### DIRECTION:
Pick out each line in the material below that contains the word "height" and copy those lines in full.

### INPUT ROWS:
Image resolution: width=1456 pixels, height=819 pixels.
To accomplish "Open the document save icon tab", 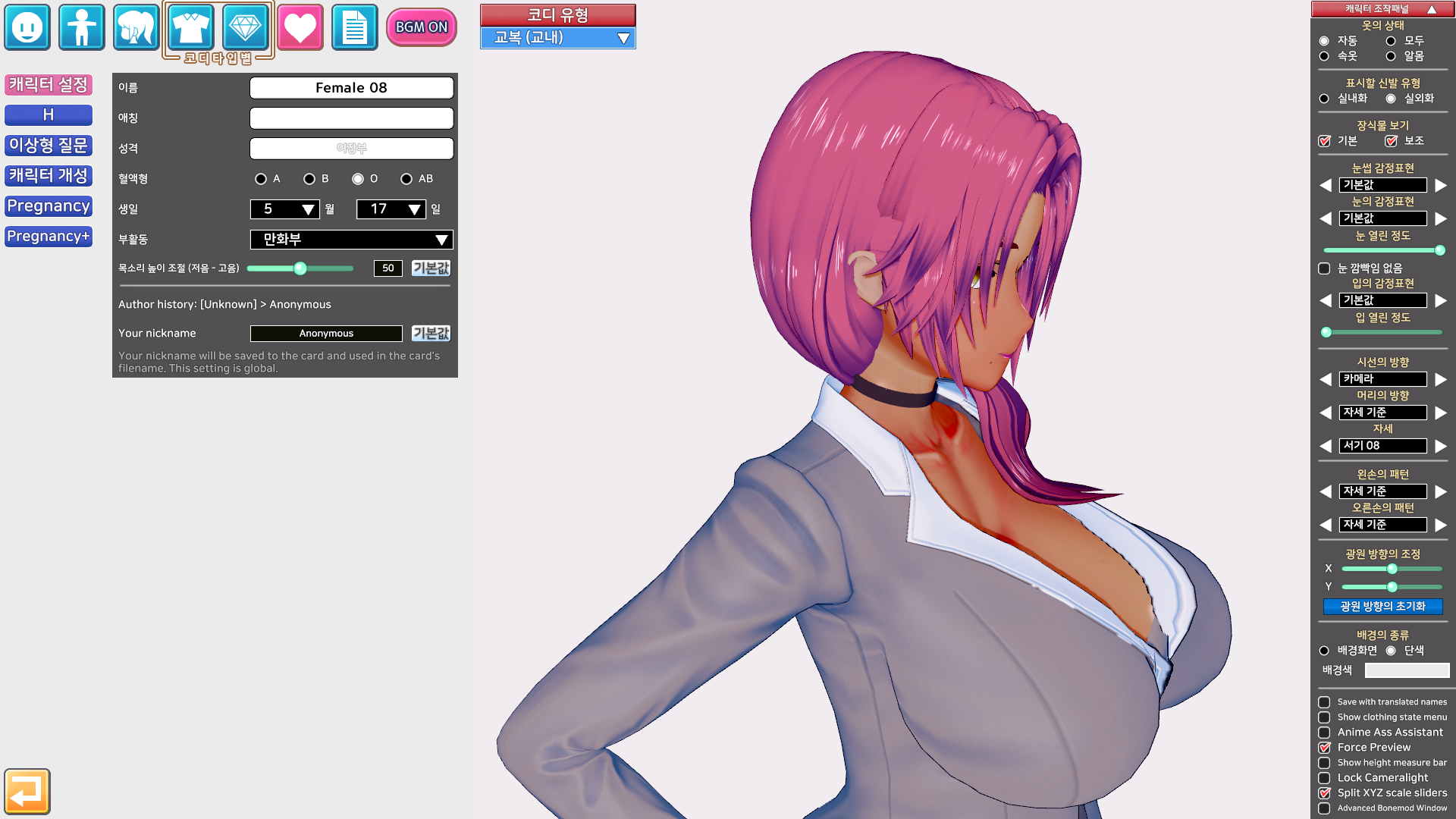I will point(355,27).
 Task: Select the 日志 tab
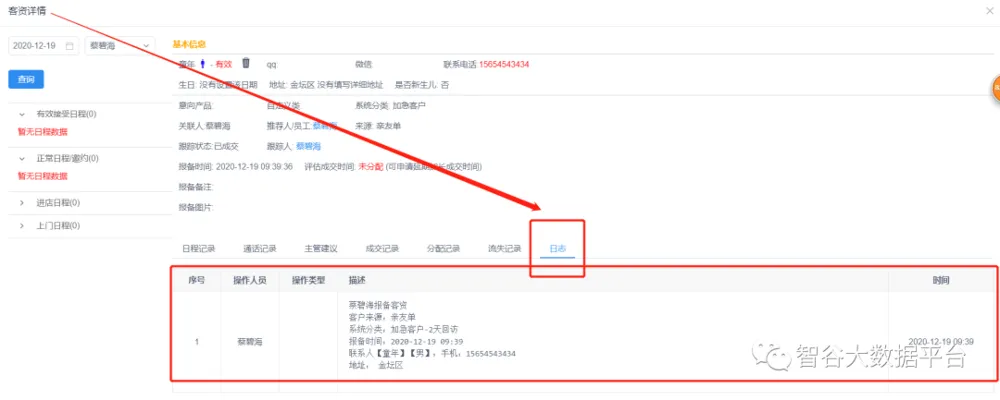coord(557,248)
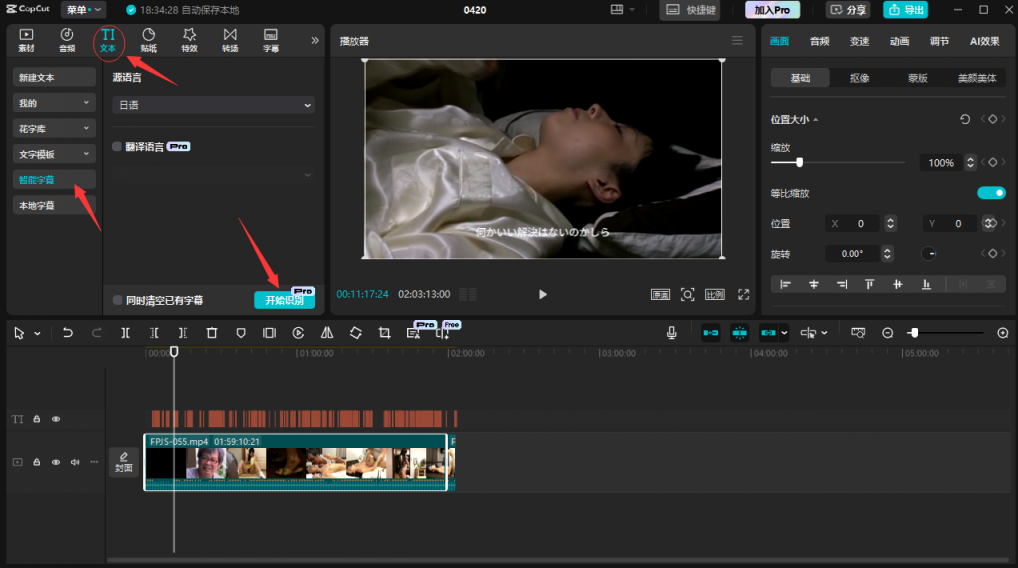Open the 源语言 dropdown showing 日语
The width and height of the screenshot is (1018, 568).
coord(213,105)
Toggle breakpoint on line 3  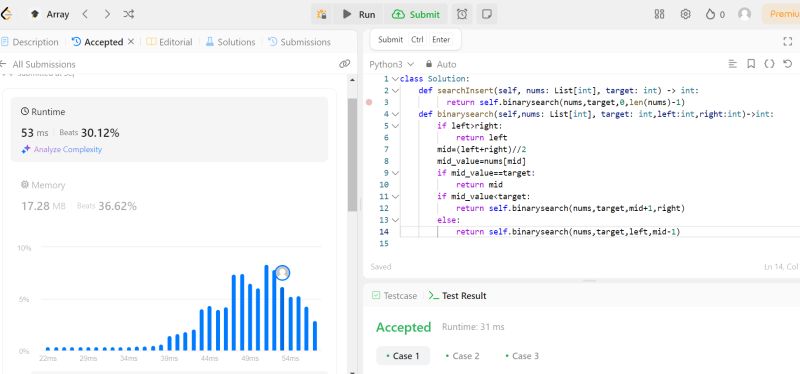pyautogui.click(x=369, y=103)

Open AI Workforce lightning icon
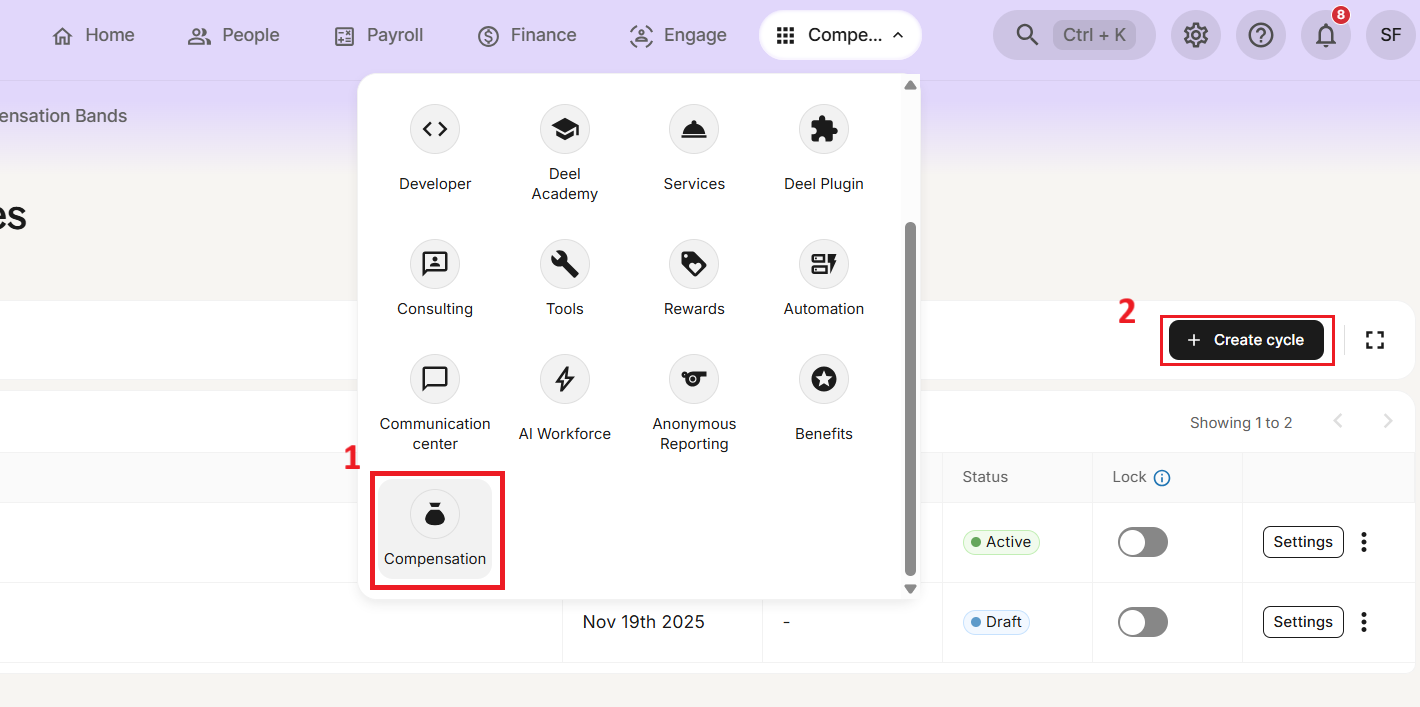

### TASK RESPONSE:
Image resolution: width=1456 pixels, height=819 pixels.
The width and height of the screenshot is (1018, 568).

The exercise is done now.